Neural net practitioners originally started using accelerating hardware in the 1980s, but generalized use began after Nvidia’s introduction of CUDA to facilitate the use of their GPUs in 2007. Nvidia’s GPU remained the deep neural net workhorse for several years, but Google’s introduction of the Tensor Processing Unit (TPU) in 2018 on GCP gives users a way to speed training while reducing costs and power consumption. This post explores the speedup obtained by comparing the performance of Google’s 3rd generation TPUs to Nvidia’s GPUs and weighs the superior performance of a TPU against its drawbacks.
Google’s TPU is not a panacea; they have so much processing power that the user has to choreograph the ingestion of data to ensure that the individual TPU cores are fully utilized. Channeling data to the TPU so that all 8 of its cores spend most of their time engaged in computation requires using sharded files (in our case TFRecord) and the tf.data API to ingest the training data, so achieving the same level of utilization is more challenging for a TPU than it is for a GPU.
Training a deep neural net demands a lot of computation, which translates into time and money. So, how does a TPU compare to a conventional GPU in terms of training time and cost? Let us look at benchmarks for the TPU (TPU type v3-8) and GPU (Nvidia P100) using Martin Gorner’s ‘Five Flowers’ Kaggle dataset. We’ll consider the training time required for a deep neural net that can classify images of five different types of flowers as determined by the batch size, which is the number of samples trained on before updating the neural network weights. The graphs below show how the TPU performed relative to the GPU; note that the GPU didn’t have sufficient memory to generate results for the larger batch sizes:
The results indicate that speedups by a factor of more than 15 are possible, but they appear to come at a cost. First, v3-8 TPU’s pricing is 5.5 times greater than for the P100, which by itself sounds alarming; however, calculating the amount of training per dollar yields a monetary savings of more than 64% since the TPU is so much faster.
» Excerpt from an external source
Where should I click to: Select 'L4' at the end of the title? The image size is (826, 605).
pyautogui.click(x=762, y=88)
Although it costs a little more to develop the code to support the efficient utilization of a TPU, the decreased training expense will usually exceed the increased programming expenditure. There are other reasons to use a TPU; for example, the 128 G of VRAM for v3-8 exceeds what Nvidia cards come with, which makes the v3-8 an easier choice for processing big models associated with NLP and NLU. Increased speeds also can lead to faster iteration through development cycles, resulting in faster and more frequent innovation, thus raising the probability of success in a competitive marketplace. Ease of use, speed of innovation and cost - all lean in favor the TPU over the GPU; cloud architects and users should give the TPU consideration in their machine learning and AI projects.